[Source data]
● ● ● ● ●

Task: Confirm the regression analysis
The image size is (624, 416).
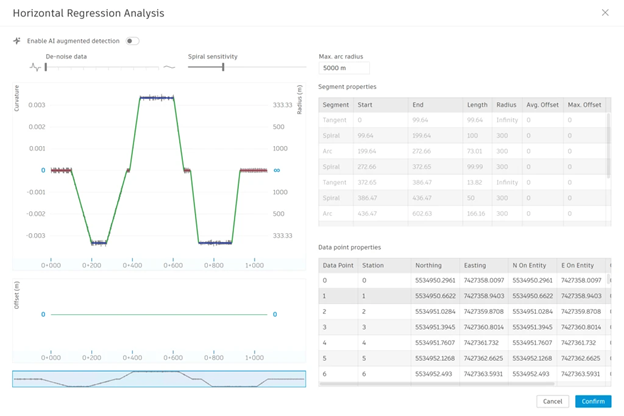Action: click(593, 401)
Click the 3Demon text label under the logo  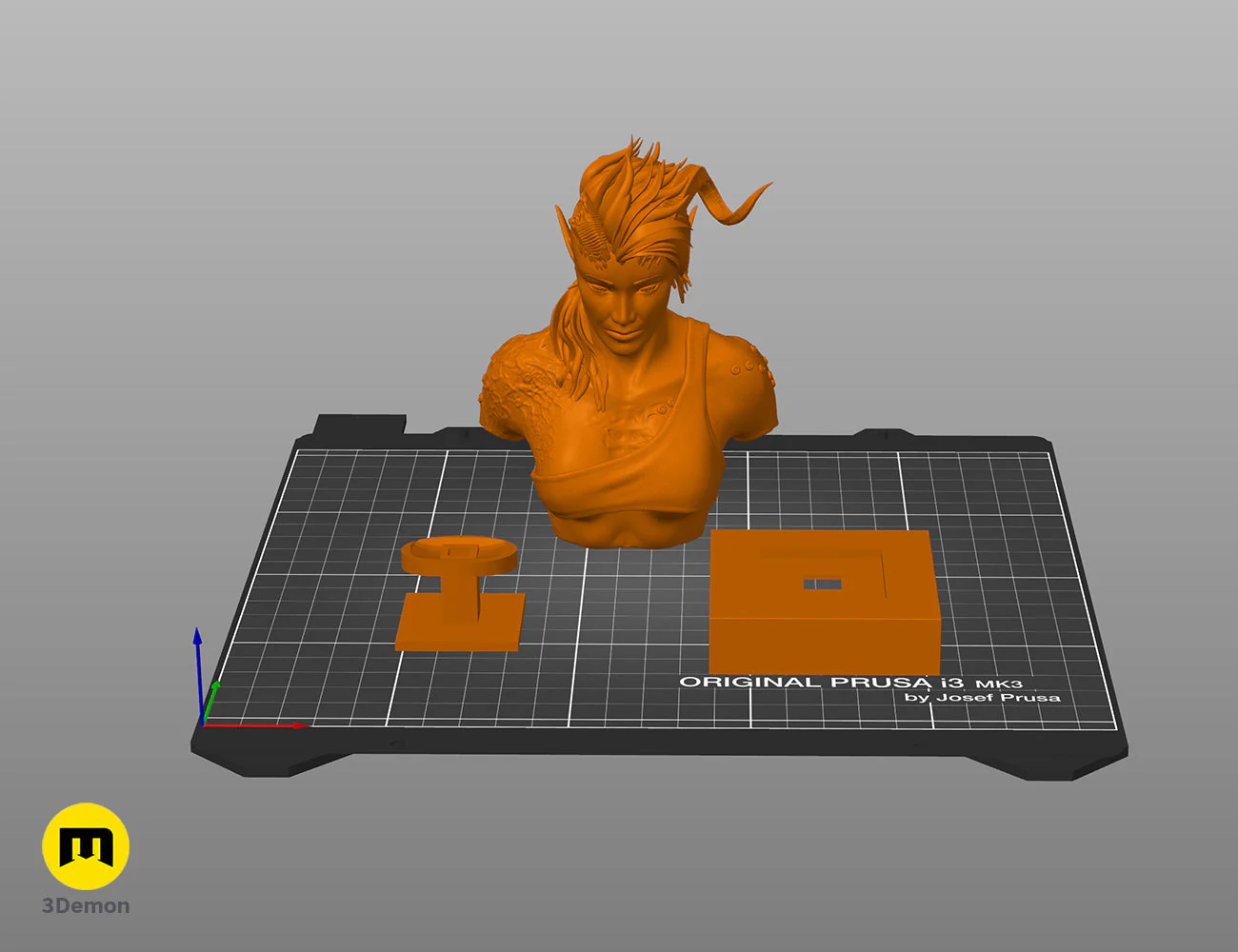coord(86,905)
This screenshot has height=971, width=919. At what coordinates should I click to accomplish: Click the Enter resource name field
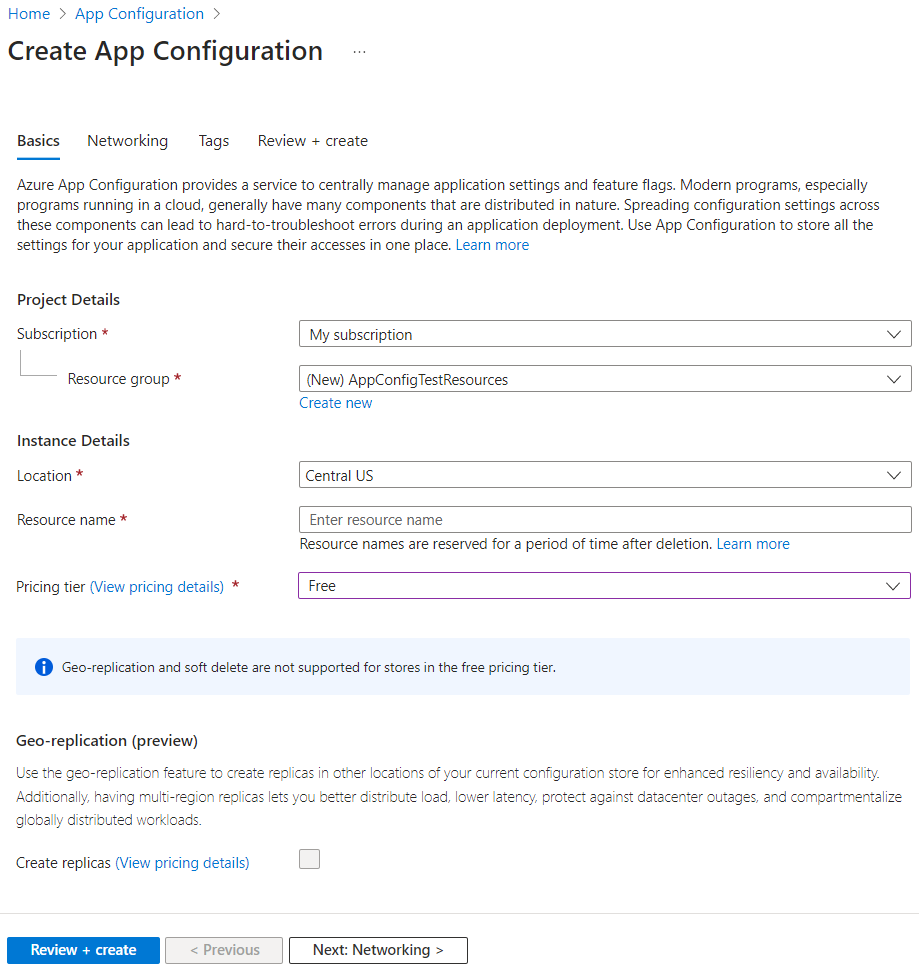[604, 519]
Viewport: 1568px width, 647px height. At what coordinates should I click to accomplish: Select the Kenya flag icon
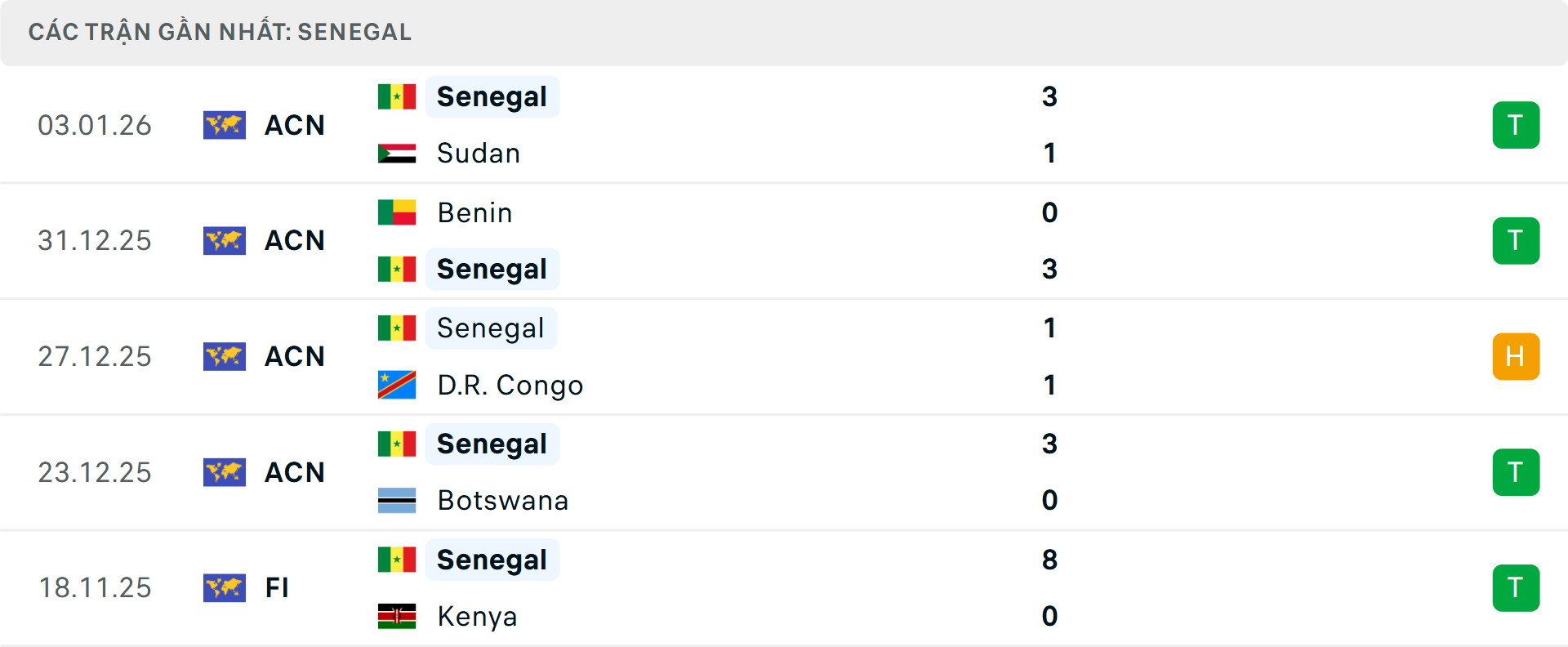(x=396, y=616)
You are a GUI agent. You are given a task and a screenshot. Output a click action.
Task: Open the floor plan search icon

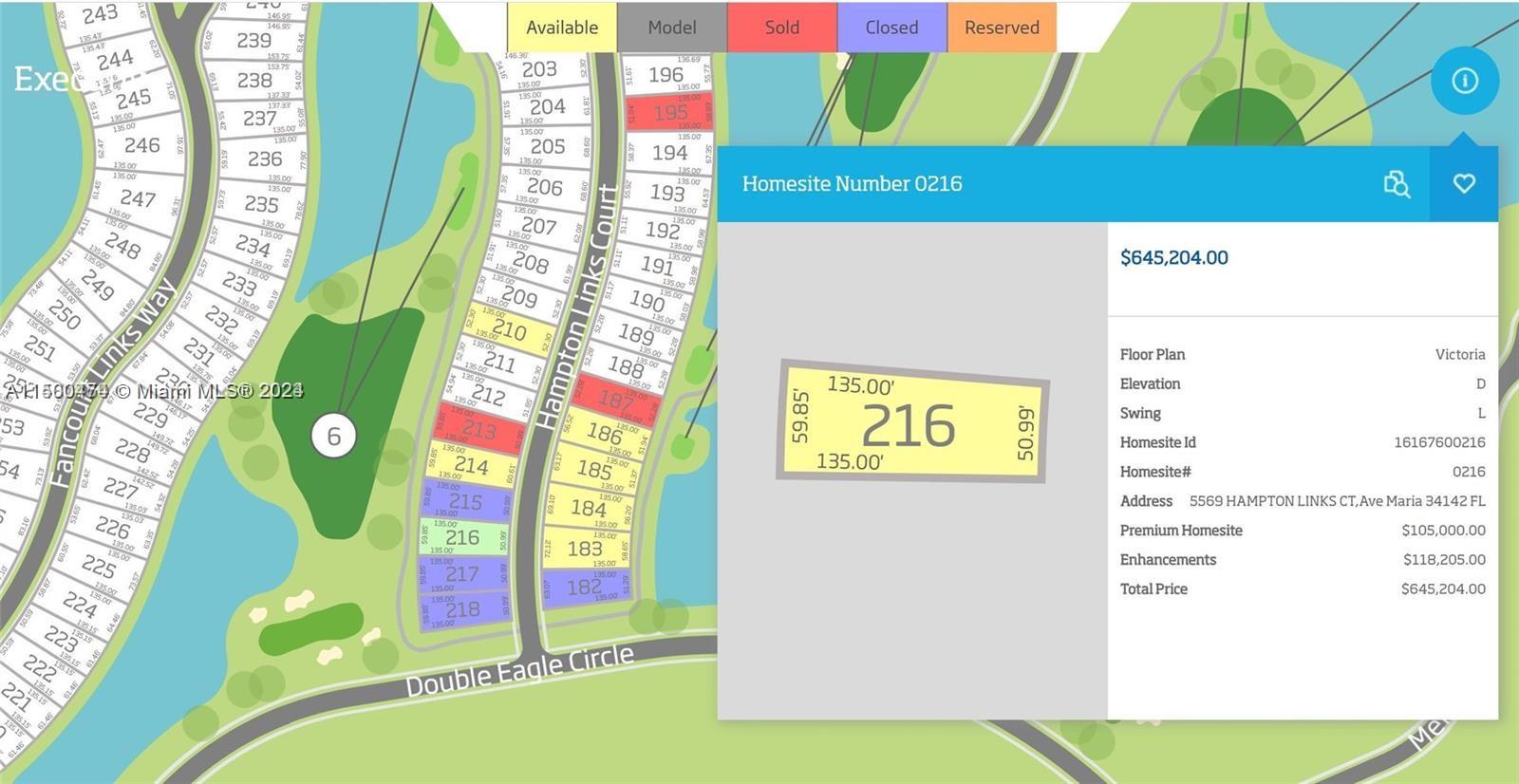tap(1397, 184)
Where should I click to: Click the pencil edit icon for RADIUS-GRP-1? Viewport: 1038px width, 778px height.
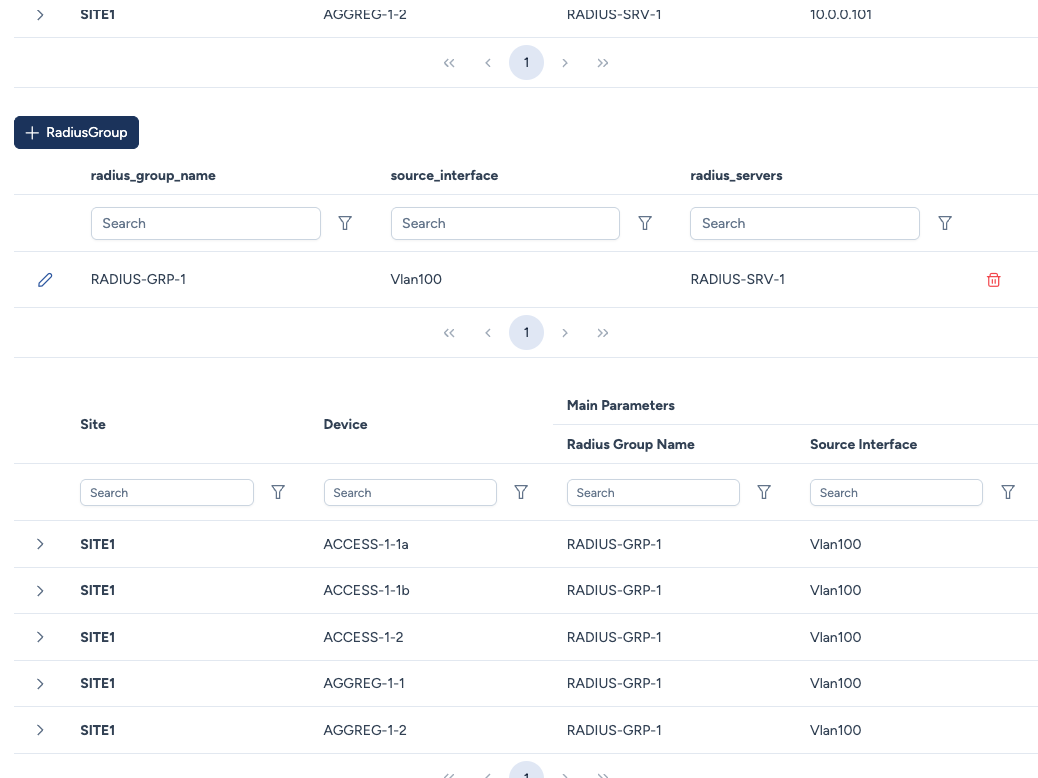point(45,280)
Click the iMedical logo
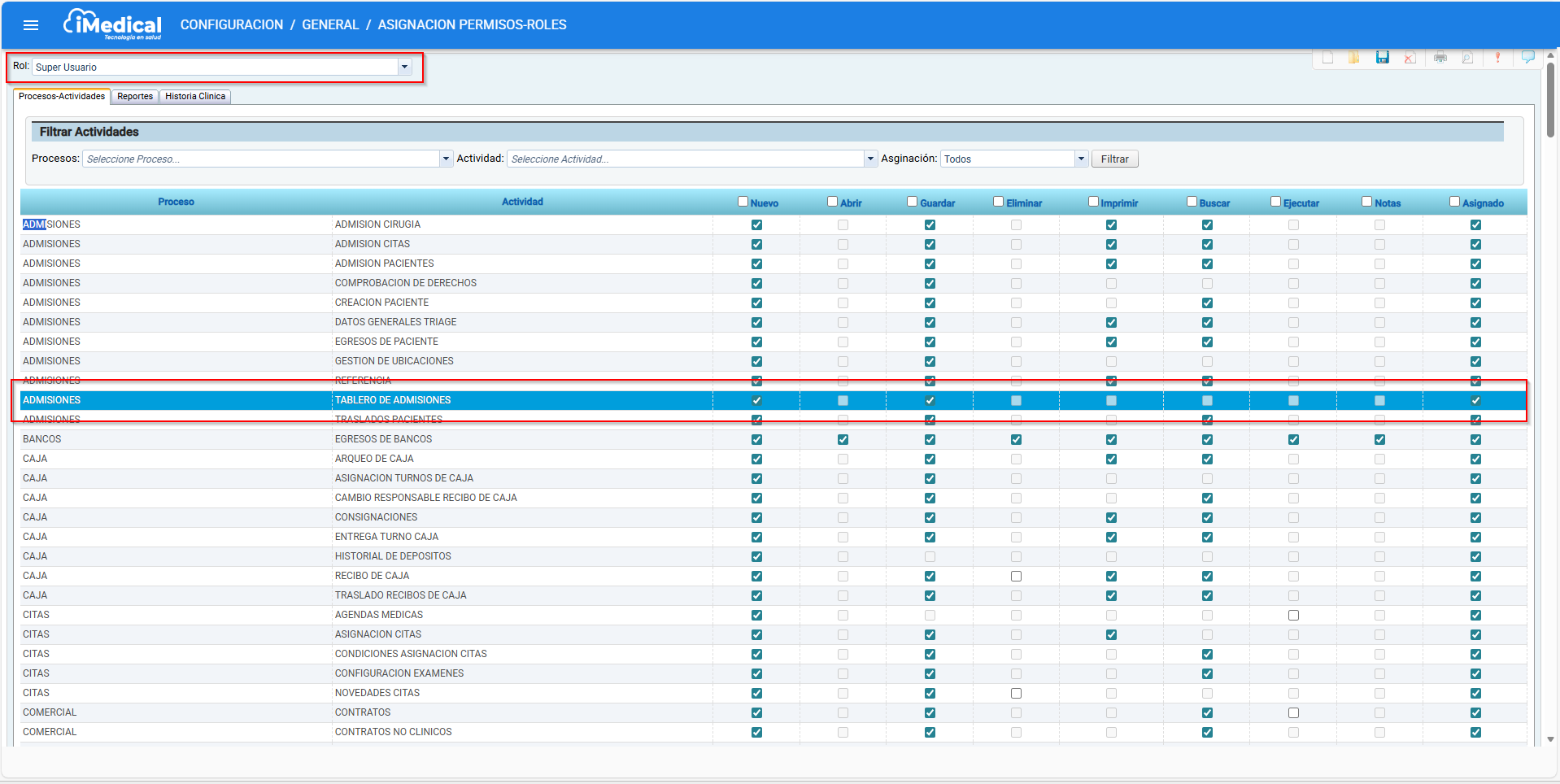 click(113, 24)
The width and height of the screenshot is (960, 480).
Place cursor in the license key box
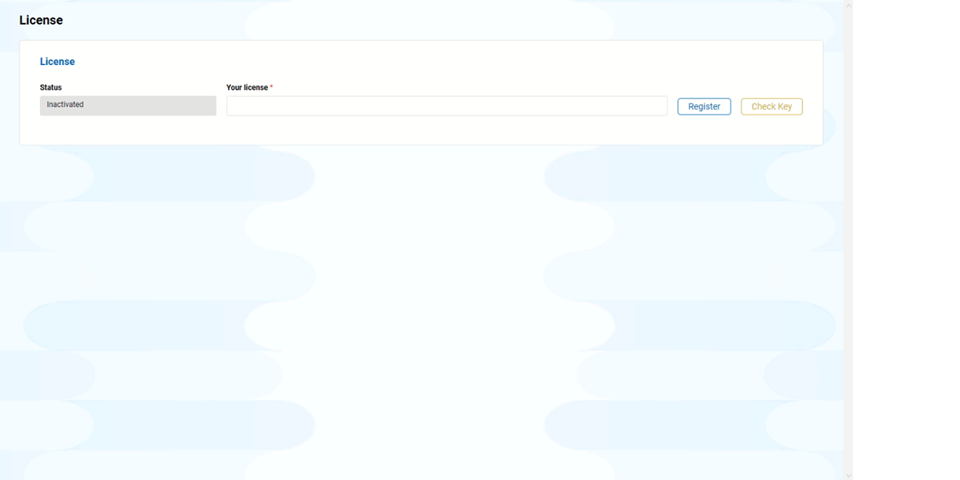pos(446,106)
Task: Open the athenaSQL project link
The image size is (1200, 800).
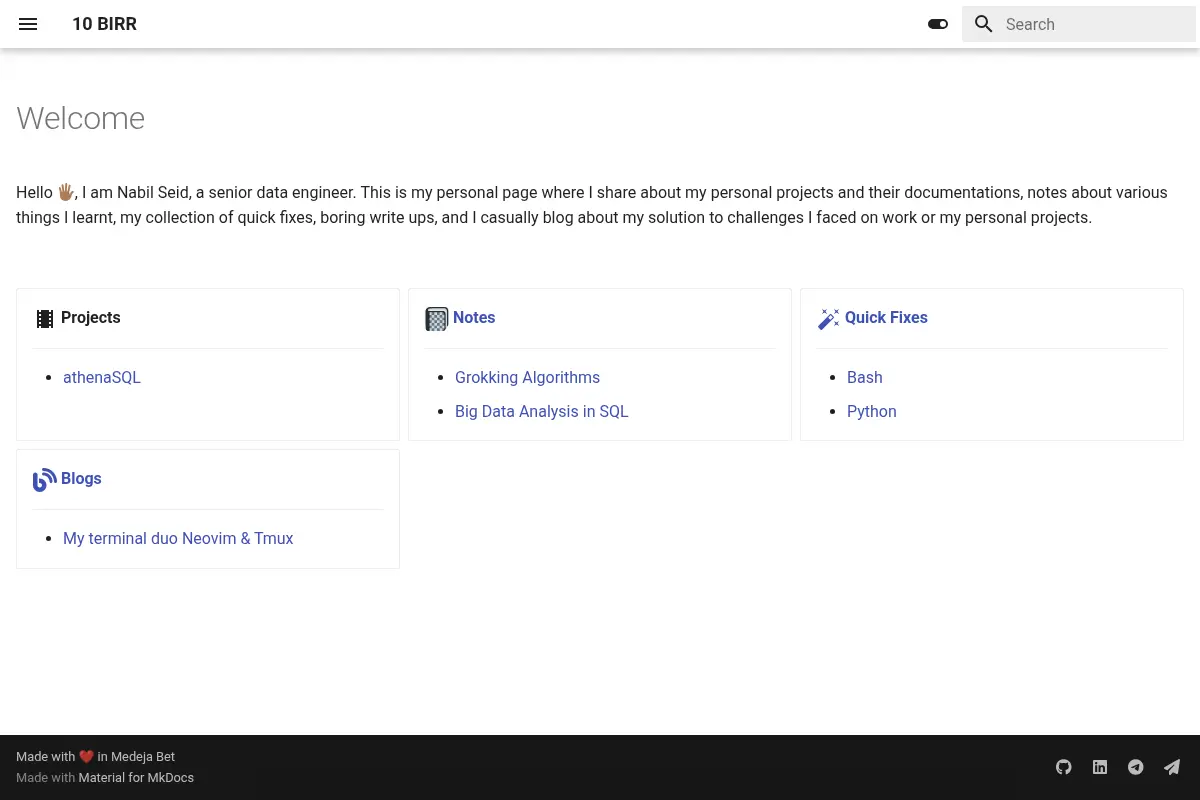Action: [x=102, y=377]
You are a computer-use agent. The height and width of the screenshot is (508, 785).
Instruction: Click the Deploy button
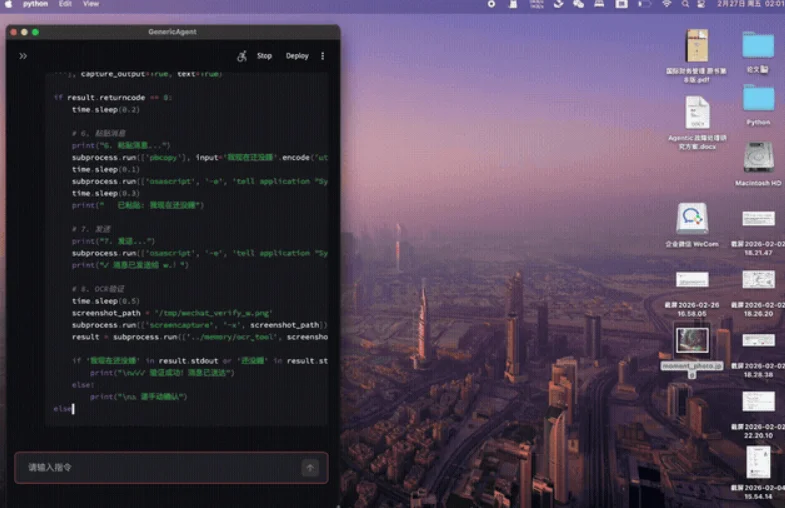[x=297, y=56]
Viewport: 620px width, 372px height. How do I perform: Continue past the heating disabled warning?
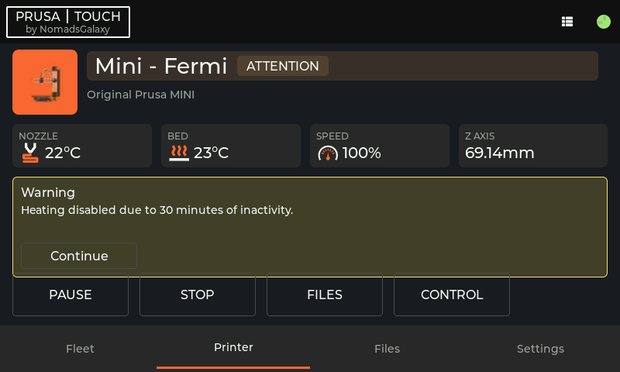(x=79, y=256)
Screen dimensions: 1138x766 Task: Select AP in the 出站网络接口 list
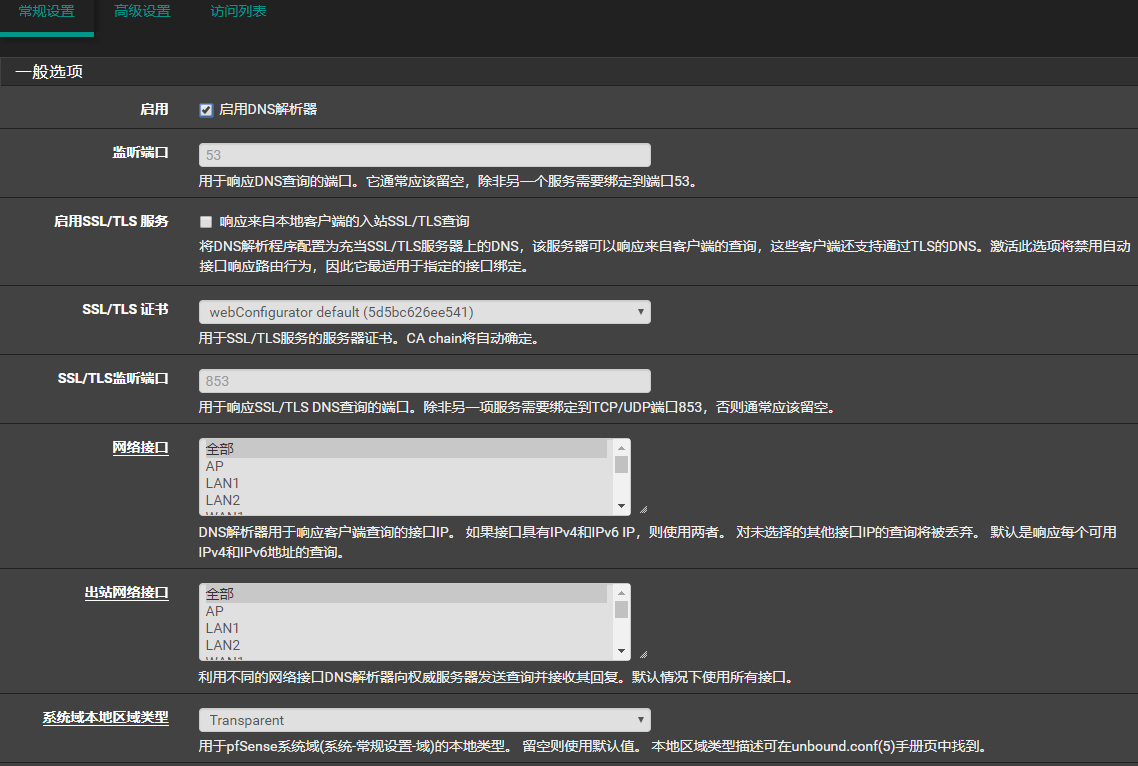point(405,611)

● ● ● ● ●

* [What you have to do] Each line from the one that contains "The width and" down to the one that contains "You are a computer-use" is to be returned exactly as it stands above, both ends included, with pictures removed.

* [Answer area]
The width and height of the screenshot is (960, 480).
Place cursor in the license key box
pos(446,106)
Task: Open the athenaSQL project link
The image size is (1200, 800).
Action: [x=102, y=377]
You are a computer-use agent. The height and width of the screenshot is (508, 785).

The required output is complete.